Focusing his attention on everyday objects, Arp created his own unique 'object language' using a nonsensical vocabulary: plate, fork, knife, clock, tie, moustache, lips, breasts. With a playful hand he juggled the dominant art currents of the early 20th century, combining seemingly contradictory geometric and organic formal idioms with the artistic '-isms' of his epoch. 'Ovi Bimba' explores the development of Arp's 'object language', tracing the artist's practice from the first decade of the 20th century to the 1950s and focusing upon his time in Zurich where he co-founded the Dada movement in 1916.
Throughout the 1910s and 1920s, Arp illuminated the Dada journals of his colleagues with abstract gestures and figures, elevating randomness to the stature of a design principle. His works were painted, printed, cut, or torn and his pasted collages were arranged 'according to the laws of chance'. A selection of these works on paper, highlighting the principles of spontaneity so imperative to the Dada movement, will be shown in 'Ovi Bimba'.
Turning his back on the increasingly modernised, turn of the century society, Arp created biomorphic works whose organic, amoeboid forms highlighted his fascination with the physiological processes of procreation, growth and death and counteracted the rectilinear structures of Cubism. Arp studied the mineral, vegetable, and animal worlds for inspiration and, in works such as the wooden sculpture 'Plan Surélevé dit "Tables-forêts"' (c. 1926 – 1931) and the relief, 'Rencontre (Encounter)' (1934), Arp documented the evolution of an imaginary world.
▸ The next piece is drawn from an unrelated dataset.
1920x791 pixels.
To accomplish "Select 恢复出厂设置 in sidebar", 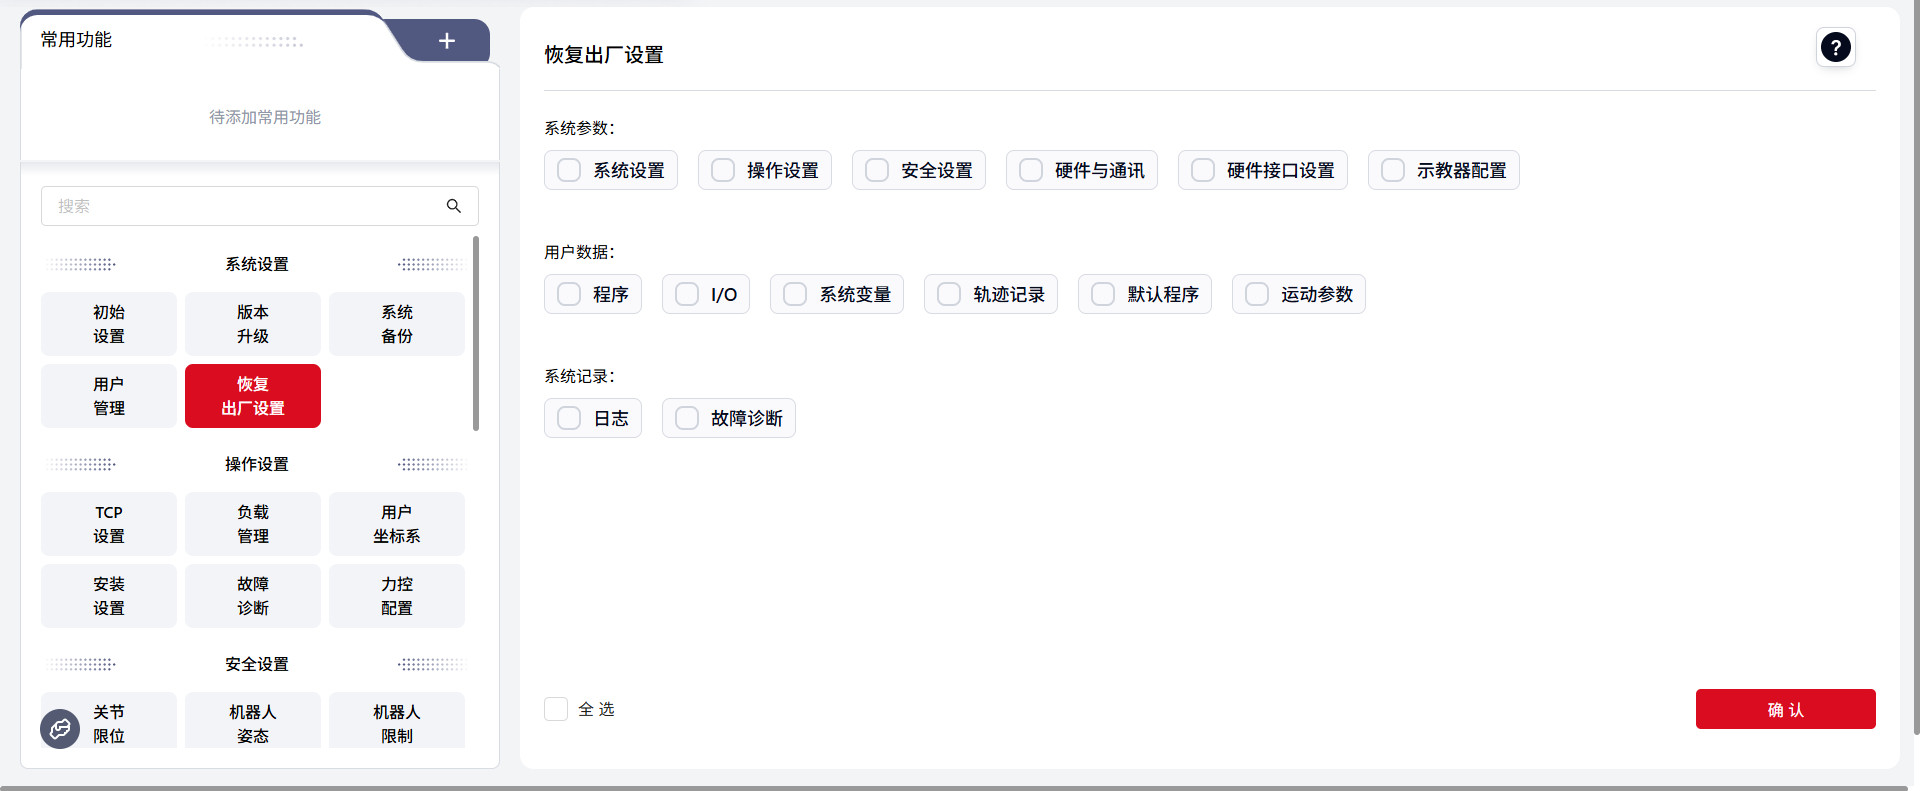I will (x=253, y=396).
Combined with his late bronze sculptures from the 1950s, these works sought to give form to natural forces – clotting, hardening, congealing and fusing – all of which were symbols of eternal cycles in nature for Arp.
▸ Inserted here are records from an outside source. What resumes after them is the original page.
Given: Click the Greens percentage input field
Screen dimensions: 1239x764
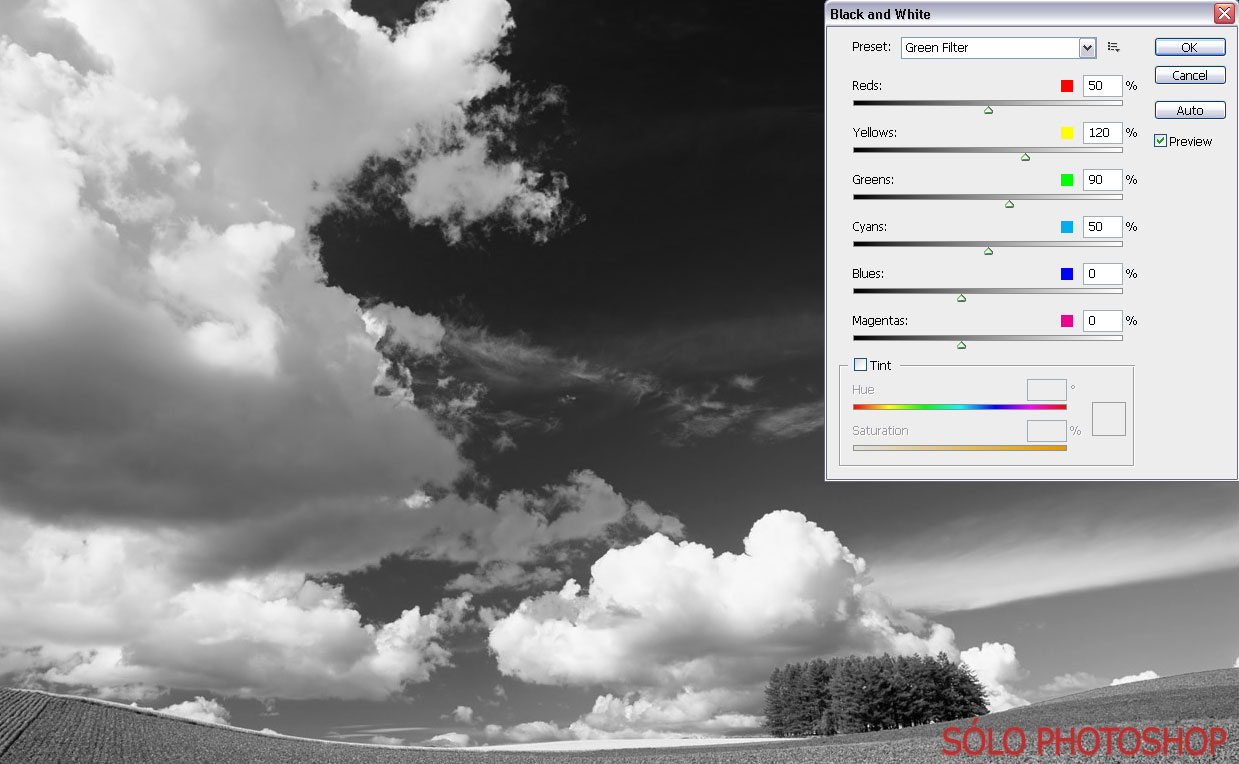Looking at the screenshot, I should pos(1101,180).
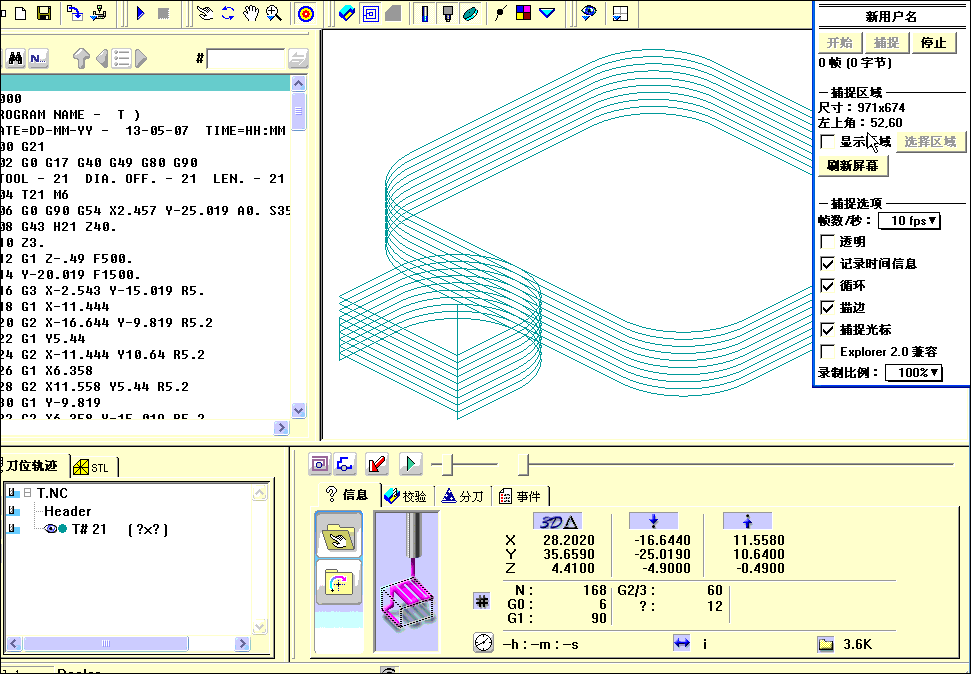Switch to the 校验 tab
This screenshot has width=971, height=674.
[x=406, y=496]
In the 1930s, the Zurich-based art historian Carola Giedion-Welcker recognised the relevance of Arp's vision of nature, and saw in his works the 'invisible made visible, the search for a visual language capable of capturing the spiritual realms beyond the world of appearances'. Arp's innovative and influential practice prefigured the Fluxus movement, inspired artists such as Anthony Caro and Joan Miró, and made way for the great contemporary performance artists.